BayCare is still fighting the so-called Maximus decision in the courts, but it appears that health plans may now be using it as a benchmark for out-of-network payments.

”The Maximus decision reinforced our belief that our reimbursement is in accordance with Florida statutes,” said BCBSF spokesman Bruce Middlebrooks.

”VISTA pays nonparticipating providers for emergency services in accordance with state and federal law,” wrote spokeswoman Pam Gadinsky in an e-mail.

Out-of-network doctors face the same problems as hospitals, but as small businessmen many feel they don’t have the resources to fight the insurers.

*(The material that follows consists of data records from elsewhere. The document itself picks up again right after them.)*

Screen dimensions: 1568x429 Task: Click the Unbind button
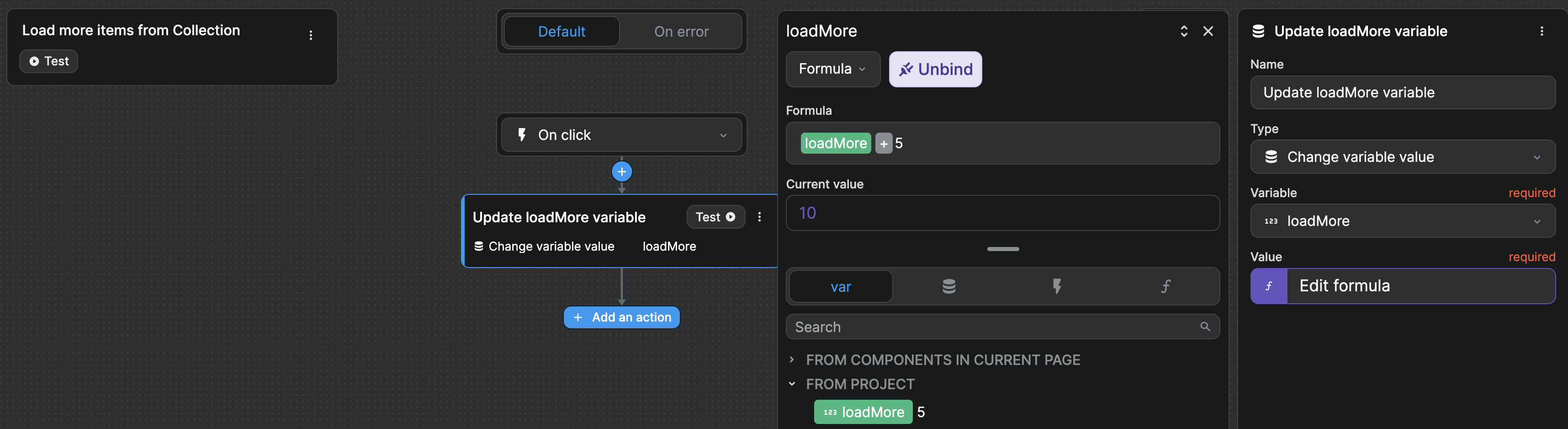[935, 69]
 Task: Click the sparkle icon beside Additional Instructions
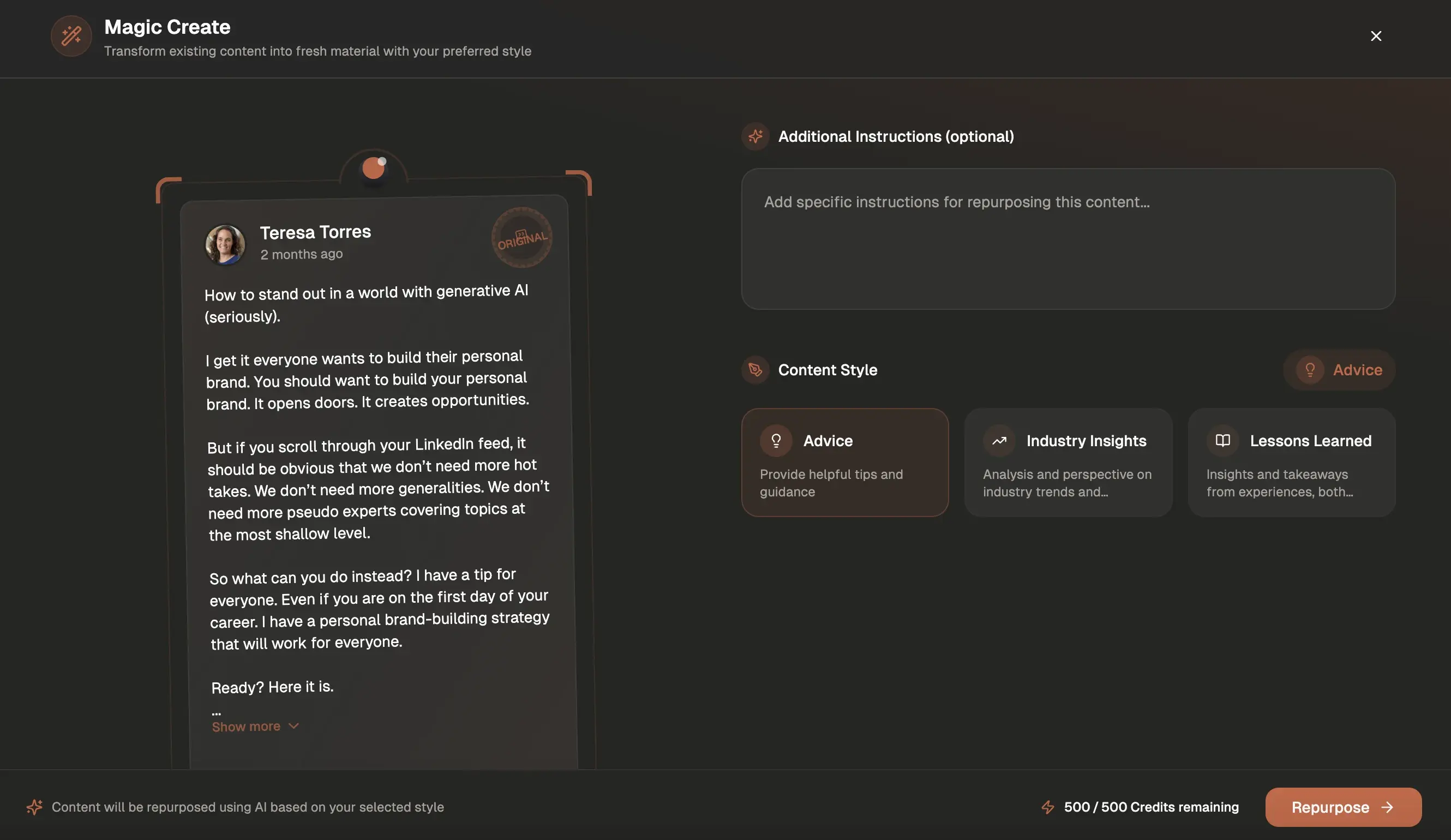coord(755,136)
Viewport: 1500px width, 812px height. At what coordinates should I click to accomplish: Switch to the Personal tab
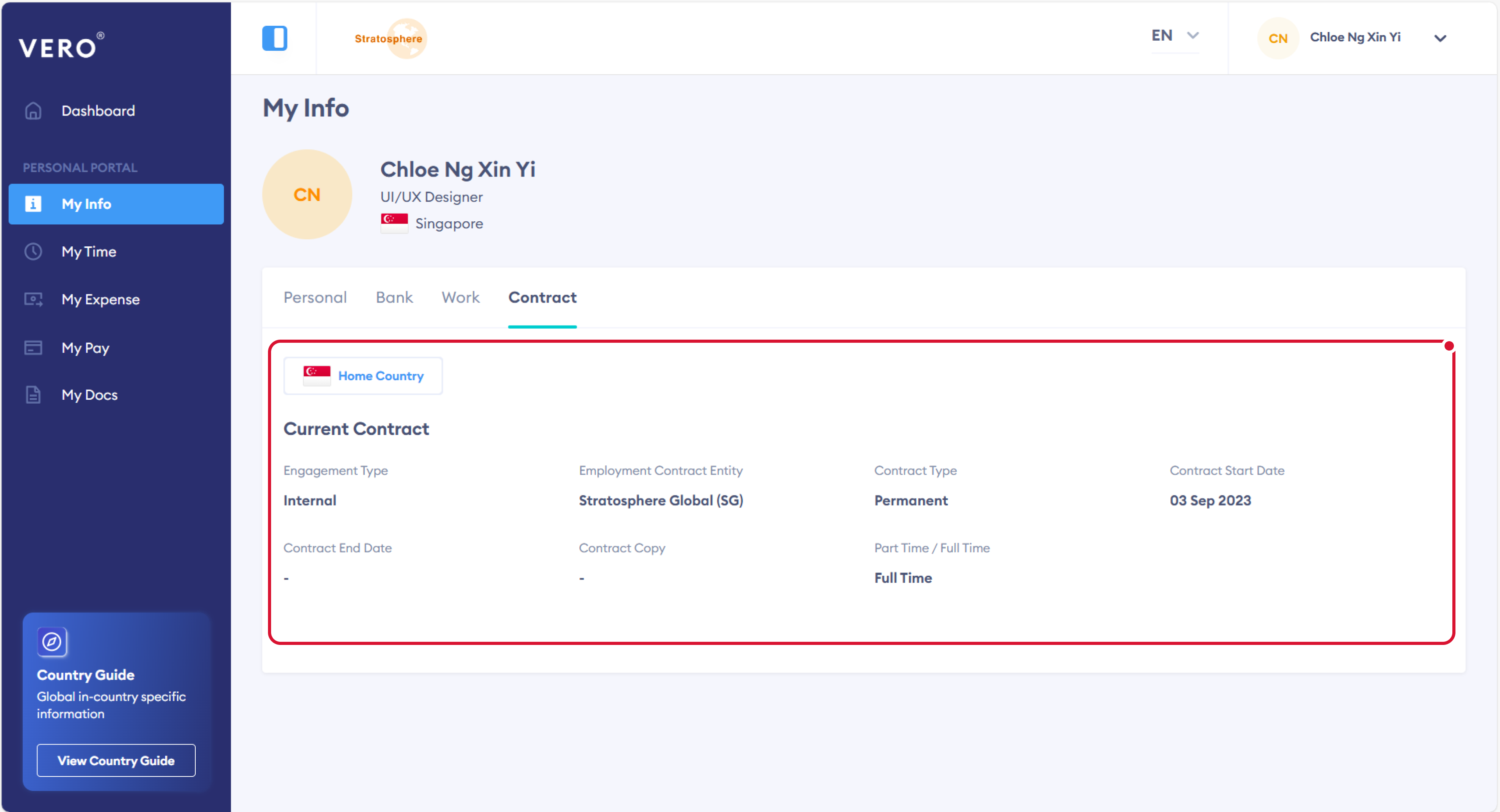click(315, 297)
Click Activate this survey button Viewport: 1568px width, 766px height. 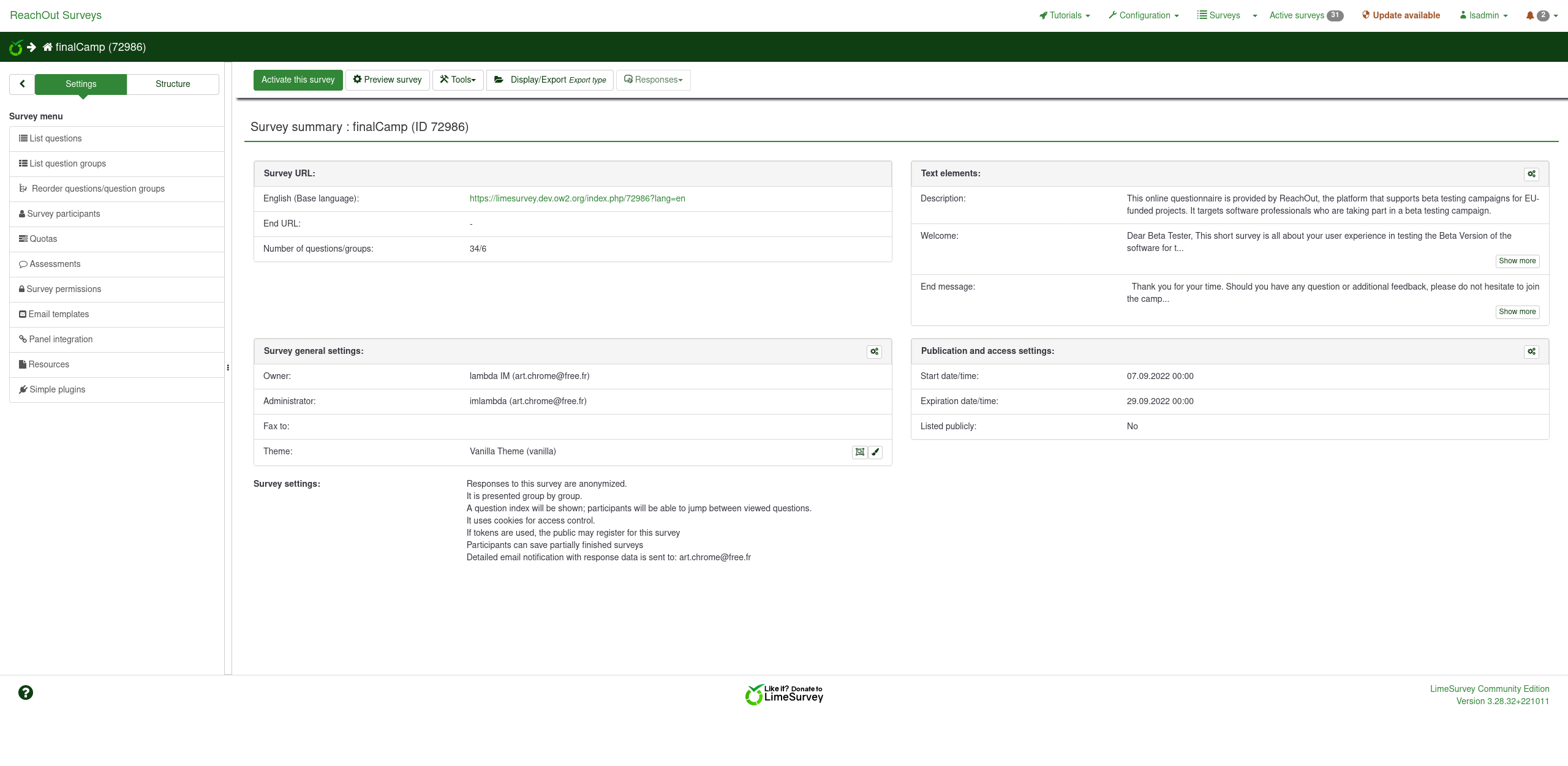point(298,80)
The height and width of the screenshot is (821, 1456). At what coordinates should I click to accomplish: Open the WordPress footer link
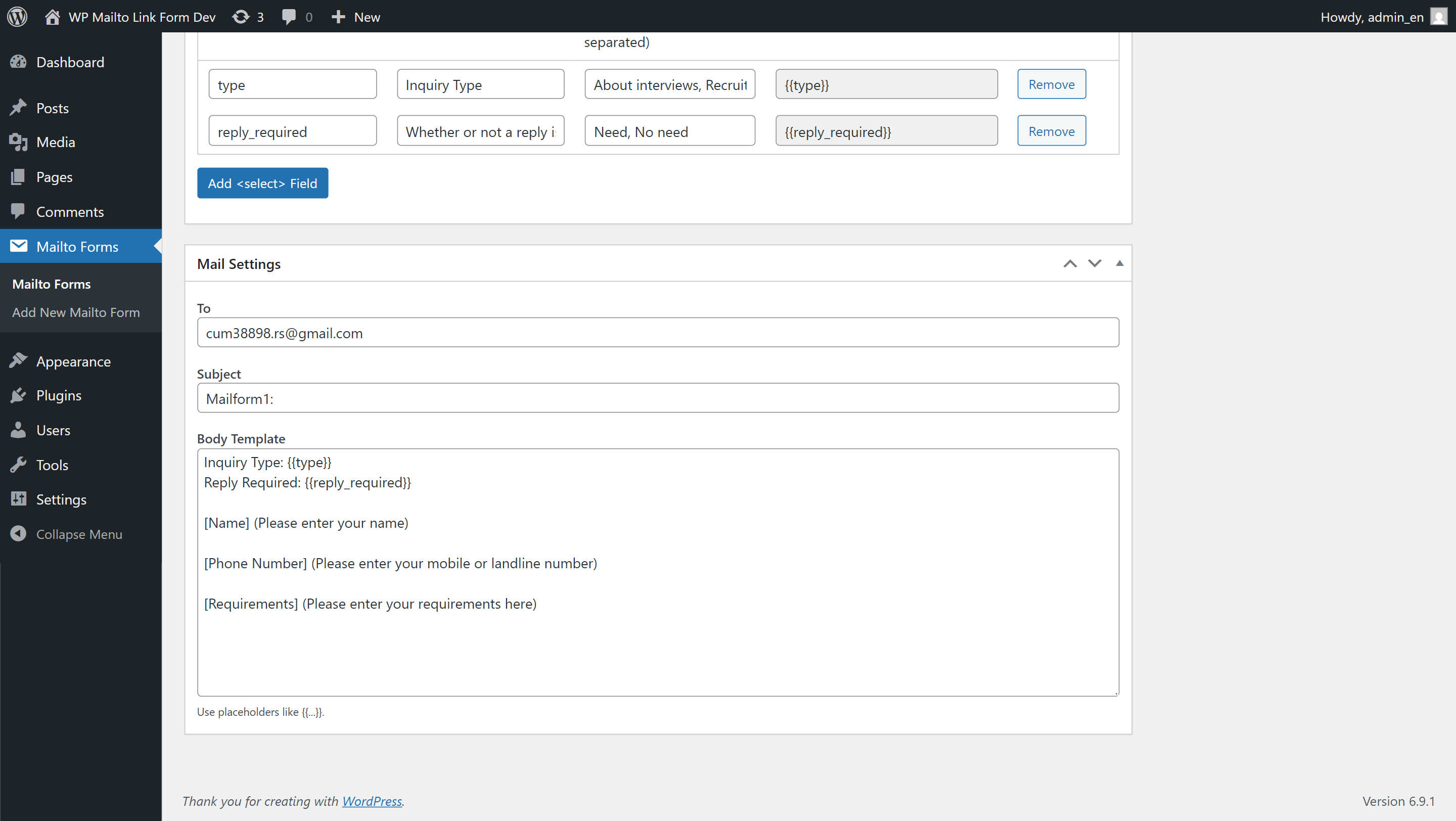[372, 801]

”After you’ve written four or five letters to the insurance company and then spent an hour on the phone on hold, most doctors just write a lot of it off as bad debt,” said Alan Routman, a Fort Lauderdale orthopedic surgeon and former president of the Broward County Medical Association.

Merkle was an exception. His complaint says that in the summer of 2003 he saw Aetna and other insurers dramatically reduce their payments to him.

His attorneys used the example of a complicated wrist fracture, which Merkle charges $1,850 to treat. Aetna, which had been paying $1,168, cut its check to $668.62. Health Options paid $469.69 for the procedure, Vista $587.27 and Neighborhood Health $604.31.

The similarity of these payments has caused Merkle’s attorneys to charge that the insurers are engaging in a ”pattern of racketeering activity” and are carrying out ”conspiratorial efforts” to lower doctors’ payments.

Bruce S. Rubin, spokesman for Neighborhood Health, called the allegations of conspiracy “ludicrous. We’ve been paying a certain percentage of Medicare for years. It’s standard procedure.”

One of Merkle’s attorneys, Larry Kopelman of Fort Lauderdale, acknowledges that some gross provider charges can be astonishingly high. “But what the insurance industry is doing is wrong. To simply, unilaterally pick a figure to pay is wrong. Our intent is to hopefully arrive at a usual and customary charge that’s fair to everybody.”